Park in the United States

The Pennsylvania State Game Lands Number 43 are Pennsylvania State Game Lands in Berks and Chester Counties in Pennsylvania in the United States providing hunting, bird watching, and other activities. It is the only State Game Lands located in Chester County.

==Geography==
SGL 43 consists of a three parcels located in Caernarvon, Robeson and Union Townships in Berks County and in Warwick and West Nantmeal Townships in Chester County. Tributaries of French Creek drains the Game Lands, part of the Schuylkill River watershed.
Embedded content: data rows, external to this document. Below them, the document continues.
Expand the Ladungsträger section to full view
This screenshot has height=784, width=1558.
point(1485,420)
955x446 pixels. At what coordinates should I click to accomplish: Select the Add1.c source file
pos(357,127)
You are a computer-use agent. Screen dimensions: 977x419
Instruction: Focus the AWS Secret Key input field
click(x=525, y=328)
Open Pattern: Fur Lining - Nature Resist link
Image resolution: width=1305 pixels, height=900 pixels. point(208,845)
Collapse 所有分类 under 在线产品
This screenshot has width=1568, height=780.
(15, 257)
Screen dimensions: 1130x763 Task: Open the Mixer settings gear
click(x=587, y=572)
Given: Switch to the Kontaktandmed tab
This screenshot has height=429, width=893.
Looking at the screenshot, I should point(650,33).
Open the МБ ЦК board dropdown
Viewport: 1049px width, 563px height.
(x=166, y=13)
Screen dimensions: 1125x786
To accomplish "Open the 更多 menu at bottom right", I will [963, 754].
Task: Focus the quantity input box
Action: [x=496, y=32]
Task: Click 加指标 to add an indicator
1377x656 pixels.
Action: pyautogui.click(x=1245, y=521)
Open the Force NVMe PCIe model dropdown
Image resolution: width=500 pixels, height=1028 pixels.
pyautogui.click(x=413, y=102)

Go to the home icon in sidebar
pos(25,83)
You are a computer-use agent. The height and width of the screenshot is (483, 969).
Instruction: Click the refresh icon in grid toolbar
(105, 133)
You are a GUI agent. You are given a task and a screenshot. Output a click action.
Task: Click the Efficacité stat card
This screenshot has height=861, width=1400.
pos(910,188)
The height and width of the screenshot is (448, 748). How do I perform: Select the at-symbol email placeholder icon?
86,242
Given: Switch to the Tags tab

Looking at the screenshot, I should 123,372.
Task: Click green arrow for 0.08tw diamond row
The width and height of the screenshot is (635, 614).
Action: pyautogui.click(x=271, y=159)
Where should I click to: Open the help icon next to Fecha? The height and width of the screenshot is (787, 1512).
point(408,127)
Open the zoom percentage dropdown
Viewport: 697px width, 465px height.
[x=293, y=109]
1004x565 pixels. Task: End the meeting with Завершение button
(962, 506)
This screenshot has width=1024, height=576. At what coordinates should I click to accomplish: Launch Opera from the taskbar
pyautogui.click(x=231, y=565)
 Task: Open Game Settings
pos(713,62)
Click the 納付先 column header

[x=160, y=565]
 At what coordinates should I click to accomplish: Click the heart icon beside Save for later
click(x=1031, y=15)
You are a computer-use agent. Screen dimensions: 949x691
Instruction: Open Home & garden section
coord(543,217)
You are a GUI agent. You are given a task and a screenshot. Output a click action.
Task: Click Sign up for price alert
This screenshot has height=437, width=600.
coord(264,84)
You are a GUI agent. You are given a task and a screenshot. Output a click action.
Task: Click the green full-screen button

Nearby communities include the Borough of Elverson and populated places Conestoga, Joanna, Kenneys, Morgantown, and Pine Swamp. Pennsylvania Route 23 passes immediately to the south of all three parcels, the Interstate 76 section of the Pennsylvania Turnpike passes a mile or so to the south connecting with Interstate 176, Route 23, and Pennsylvania Route 10 at Morgantown about 4 miles west of SGL 43.

==Statistics==
State Game Lands Number 43 was entered into the Geographic Names Information System on 2 August 1979 as identification number 1188515, its elevation is listed as 843 ft. Elevations range from 600 ft to 940 ft. It consists of 2545 acres in three parcels.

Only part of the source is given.